Nun kommt der dritte Akt. Im Oktober 2006 erklärt das Regierungspräsidium Karlsruhe, die Konzeptionen der Schweden verstoße gegen die Landesentwicklungs- und Regionalplanung. IKEA halte in Rastatt für innenstadtrelevante Sortimente wie Lampen, Gardinen, Gegenstände für Bad, Küche und Wohnen 10000 Quadratmeter für notwendig, was nicht genehmigungsfähig sei. Das man auch die auf weit größerer Fläche angebotenen Möbel ebenfalls in platzsparenden innerstädtischen Läden kaufen kann, interessiert das RP dabei nicht. Also streckt IKEA seine Fühler wieder nach dem nördlich von Rastatt gelegene Karlsruhe aus. Im Februar 2007 vermeldet dann IKEA, man wolle auf das zusätzliche Kompetenzzentrum mit den innenstadtrelevanten Angeboten verzichten. Damit würde IKEA der Argumentation des Regierungspräsdiums gerecht. Dem Badnerland nutzt das allerdings nichts. Neben einer flächenverbrauchenden IKEA-Filiale würde auf dem Acker bei Rastatt nach IKEA-Wünschen statt des Kompetenzzentrums ein Baumarkt und ein Küchenmarkt entstehen. Als ob die Region Mittlerer Oberrhein auf noch mehr derartiger Märkte in der Pampa angewiesen sei.

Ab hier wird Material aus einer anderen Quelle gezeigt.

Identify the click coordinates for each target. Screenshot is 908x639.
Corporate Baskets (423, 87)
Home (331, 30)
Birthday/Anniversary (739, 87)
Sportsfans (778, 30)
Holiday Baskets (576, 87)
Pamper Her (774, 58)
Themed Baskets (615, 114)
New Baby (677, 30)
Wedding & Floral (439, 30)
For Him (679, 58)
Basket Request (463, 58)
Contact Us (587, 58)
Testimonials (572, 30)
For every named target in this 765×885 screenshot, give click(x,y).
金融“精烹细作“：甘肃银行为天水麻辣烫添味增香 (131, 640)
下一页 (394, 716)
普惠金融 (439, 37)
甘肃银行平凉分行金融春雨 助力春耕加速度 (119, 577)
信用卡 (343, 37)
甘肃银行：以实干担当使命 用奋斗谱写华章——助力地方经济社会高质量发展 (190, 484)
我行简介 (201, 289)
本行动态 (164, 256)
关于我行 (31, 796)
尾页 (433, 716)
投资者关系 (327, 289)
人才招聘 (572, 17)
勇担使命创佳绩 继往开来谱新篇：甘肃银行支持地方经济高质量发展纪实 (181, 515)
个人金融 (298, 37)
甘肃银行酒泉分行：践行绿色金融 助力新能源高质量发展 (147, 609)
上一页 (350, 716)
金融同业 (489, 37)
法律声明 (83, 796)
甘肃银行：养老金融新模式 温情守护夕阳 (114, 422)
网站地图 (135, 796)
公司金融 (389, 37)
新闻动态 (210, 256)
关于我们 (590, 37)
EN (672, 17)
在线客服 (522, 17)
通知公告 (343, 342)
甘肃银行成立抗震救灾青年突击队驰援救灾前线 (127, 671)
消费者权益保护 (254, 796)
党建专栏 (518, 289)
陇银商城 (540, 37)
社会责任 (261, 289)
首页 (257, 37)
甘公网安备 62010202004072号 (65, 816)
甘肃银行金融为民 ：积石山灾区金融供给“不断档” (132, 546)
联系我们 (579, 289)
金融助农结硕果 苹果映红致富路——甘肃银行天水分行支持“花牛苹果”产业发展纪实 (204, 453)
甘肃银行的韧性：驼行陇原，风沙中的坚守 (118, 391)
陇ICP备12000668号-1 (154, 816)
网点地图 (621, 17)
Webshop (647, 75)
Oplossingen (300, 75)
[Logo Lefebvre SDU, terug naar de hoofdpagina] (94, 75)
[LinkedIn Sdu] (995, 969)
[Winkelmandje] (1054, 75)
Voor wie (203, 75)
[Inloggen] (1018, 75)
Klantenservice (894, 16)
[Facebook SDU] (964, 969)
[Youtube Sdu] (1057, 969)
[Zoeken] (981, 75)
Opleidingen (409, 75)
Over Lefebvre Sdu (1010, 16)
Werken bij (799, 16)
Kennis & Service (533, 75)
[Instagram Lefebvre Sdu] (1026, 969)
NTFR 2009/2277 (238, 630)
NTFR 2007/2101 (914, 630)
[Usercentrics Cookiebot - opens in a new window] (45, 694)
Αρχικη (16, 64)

Deutschlandweit spielen sich in Zusammenhang mit IKEA solche Spielchen ab. Verbände und Bürger wehren sich gegen die Verbauung der Landschaft. Für ein höchst ungünstiges Flächen-Arbeitsplatz Verhältnis werben Politiker und Gemeinden um die Vorhaben.
Im Jahre 2003 konnte bei Seligenstadt (Landkreis Würzburg) durch den Bund Naturschutz in Bayern der Bau eines 36 Hektar großen Distributionszentrums verhindert werden. Es sollte die IKEA-Filialen in Süddeutschland versorgen. Das Landratsamt sah durch Zerstörung einer intensiv genutzten Ackerfläche keinen ökologischen Schaden. Bei genauerer Betrachtung war jedoch der Lebensraum vieler Rote-Liste-Arten wie Feldhamster, Rebhuhn, Rohr- und Wiesenweihe gefährdet. Das Landschaftsbild wäre mit Flachdachhallen mit Kantenlängen zwischen 170 und 320 Metern und 30 m Höhe empfindlich gestört worden. Um die 100 LKW täglich hätten den Verkehr zusätzlich belastet. Beste Gäuböden wären künftigen Generationen vorenthalten worden. Arten der europäischen Vogelschutzrichtlinie hätten ihren Lebensraum verloren.
Bei Fürth wurden für einen IKEA Neubau mit 17700 qm Verkaufsfläche und 1750 Parkplätzen 90000 Baugrund erworben und als Schmuck und Alibi 100 Bäumchen gepflanzt.
Nach einem Bürgerentscheid wird bei Taufkirchen ein IKEA errichtet. Dazu werden 75000 Bannwald gerodet
Mehr zu IKEA? Einfach googeln nach ikea + flächenverbrauch.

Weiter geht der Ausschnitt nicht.